(Stored data)
######

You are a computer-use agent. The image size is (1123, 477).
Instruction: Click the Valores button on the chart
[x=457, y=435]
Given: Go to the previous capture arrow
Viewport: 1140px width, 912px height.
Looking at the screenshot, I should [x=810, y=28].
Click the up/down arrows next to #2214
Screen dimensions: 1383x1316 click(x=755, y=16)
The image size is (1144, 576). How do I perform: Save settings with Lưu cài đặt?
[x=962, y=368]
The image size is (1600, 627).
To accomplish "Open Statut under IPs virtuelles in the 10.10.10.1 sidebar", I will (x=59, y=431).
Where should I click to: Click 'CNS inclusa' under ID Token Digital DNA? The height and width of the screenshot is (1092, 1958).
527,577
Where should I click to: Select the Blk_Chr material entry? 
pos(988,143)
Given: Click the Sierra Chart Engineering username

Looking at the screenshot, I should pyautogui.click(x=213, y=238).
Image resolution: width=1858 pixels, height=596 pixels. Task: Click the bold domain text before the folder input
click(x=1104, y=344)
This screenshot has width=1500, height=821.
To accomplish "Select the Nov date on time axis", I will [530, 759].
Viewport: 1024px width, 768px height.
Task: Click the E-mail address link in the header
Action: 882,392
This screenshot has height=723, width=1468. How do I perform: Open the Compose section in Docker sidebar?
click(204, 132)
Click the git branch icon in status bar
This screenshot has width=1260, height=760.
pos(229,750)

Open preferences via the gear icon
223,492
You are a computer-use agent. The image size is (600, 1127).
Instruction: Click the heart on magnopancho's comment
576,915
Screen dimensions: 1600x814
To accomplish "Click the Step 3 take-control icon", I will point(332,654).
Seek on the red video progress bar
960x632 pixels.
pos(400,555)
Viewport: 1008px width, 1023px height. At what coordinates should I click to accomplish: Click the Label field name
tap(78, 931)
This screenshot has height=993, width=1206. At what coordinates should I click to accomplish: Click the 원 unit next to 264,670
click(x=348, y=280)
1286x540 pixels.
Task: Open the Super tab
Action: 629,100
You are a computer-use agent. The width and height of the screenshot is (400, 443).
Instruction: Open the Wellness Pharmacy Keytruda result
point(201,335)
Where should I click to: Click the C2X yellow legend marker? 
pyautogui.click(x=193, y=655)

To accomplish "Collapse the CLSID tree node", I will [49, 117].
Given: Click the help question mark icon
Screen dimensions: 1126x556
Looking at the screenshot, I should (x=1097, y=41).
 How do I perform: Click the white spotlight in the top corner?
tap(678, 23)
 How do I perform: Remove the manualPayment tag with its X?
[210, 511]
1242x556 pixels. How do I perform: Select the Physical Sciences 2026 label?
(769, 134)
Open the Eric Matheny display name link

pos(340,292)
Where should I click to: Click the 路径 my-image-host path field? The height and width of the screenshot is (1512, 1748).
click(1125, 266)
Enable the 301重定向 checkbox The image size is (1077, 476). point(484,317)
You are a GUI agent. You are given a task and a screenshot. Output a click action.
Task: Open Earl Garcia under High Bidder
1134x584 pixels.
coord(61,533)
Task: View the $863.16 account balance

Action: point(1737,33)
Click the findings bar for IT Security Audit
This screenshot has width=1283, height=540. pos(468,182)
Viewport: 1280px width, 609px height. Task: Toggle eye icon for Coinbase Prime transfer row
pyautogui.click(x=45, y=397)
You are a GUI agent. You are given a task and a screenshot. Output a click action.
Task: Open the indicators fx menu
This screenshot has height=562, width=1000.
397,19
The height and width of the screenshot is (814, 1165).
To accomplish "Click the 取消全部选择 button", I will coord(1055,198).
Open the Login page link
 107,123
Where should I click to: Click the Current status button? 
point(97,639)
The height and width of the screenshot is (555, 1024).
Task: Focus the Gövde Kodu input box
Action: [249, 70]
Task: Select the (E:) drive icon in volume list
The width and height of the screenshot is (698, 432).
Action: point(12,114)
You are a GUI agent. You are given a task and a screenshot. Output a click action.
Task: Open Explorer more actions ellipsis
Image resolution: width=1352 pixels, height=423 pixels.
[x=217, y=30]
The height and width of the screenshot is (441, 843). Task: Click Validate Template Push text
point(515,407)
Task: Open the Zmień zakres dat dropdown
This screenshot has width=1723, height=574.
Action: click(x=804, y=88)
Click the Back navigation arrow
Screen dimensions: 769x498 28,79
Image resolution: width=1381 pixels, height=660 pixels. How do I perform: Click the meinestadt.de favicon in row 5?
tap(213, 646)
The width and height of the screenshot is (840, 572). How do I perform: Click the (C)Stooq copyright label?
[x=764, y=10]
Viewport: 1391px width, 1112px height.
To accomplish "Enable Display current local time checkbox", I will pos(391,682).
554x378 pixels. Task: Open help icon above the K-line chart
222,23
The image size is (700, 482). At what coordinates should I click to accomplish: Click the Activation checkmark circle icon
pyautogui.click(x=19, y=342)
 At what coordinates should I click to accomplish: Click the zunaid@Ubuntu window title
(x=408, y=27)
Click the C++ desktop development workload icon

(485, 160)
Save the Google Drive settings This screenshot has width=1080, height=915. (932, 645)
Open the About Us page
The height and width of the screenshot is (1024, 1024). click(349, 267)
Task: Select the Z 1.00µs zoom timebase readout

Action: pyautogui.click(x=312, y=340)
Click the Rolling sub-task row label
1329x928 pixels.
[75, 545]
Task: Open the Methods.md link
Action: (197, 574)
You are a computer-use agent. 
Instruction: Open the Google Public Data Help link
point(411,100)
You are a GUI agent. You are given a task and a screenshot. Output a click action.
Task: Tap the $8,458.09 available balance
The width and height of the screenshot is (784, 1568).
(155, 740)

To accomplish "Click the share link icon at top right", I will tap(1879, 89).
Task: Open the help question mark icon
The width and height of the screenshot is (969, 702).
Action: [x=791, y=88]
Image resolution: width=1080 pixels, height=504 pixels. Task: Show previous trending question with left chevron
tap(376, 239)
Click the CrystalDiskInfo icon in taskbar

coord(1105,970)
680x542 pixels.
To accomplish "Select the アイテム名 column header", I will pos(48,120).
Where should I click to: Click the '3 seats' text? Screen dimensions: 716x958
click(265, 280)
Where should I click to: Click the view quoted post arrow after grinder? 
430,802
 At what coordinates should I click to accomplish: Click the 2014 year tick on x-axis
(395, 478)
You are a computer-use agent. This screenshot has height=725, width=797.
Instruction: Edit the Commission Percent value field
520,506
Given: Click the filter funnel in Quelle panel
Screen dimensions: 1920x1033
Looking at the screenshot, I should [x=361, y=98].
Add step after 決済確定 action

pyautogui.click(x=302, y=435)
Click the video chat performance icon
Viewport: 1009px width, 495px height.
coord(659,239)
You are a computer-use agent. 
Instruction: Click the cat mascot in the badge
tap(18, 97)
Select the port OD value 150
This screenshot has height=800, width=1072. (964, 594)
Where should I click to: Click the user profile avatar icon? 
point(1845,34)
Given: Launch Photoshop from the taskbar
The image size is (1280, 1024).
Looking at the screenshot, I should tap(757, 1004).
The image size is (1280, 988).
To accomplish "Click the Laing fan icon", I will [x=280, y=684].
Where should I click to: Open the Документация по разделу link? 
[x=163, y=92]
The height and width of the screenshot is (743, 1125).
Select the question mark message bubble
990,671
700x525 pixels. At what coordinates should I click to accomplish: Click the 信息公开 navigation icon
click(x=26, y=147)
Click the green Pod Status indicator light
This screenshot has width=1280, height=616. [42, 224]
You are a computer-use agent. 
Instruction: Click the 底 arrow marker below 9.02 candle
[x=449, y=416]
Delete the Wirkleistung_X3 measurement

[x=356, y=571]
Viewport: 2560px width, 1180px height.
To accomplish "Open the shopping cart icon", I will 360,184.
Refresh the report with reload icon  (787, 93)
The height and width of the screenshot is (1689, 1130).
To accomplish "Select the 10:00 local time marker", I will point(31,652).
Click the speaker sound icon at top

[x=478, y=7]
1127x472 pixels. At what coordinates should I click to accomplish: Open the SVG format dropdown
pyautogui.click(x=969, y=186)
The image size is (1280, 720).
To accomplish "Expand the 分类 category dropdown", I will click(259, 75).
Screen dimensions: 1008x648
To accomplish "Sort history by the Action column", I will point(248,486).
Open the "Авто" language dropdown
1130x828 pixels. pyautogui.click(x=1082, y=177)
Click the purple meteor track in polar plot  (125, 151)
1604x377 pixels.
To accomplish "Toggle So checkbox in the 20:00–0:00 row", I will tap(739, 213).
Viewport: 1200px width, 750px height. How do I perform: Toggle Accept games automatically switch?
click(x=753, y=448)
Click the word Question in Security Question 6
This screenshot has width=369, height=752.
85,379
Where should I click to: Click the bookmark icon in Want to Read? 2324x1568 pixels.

######

- **What you will do**
From the data above, pick out each line containing "local" and copy it.

- **Written answer**
To accomplish "Enable Display current local time checkbox", I will pos(391,682).
To accomplish "Select the 10:00 local time marker", I will point(31,652).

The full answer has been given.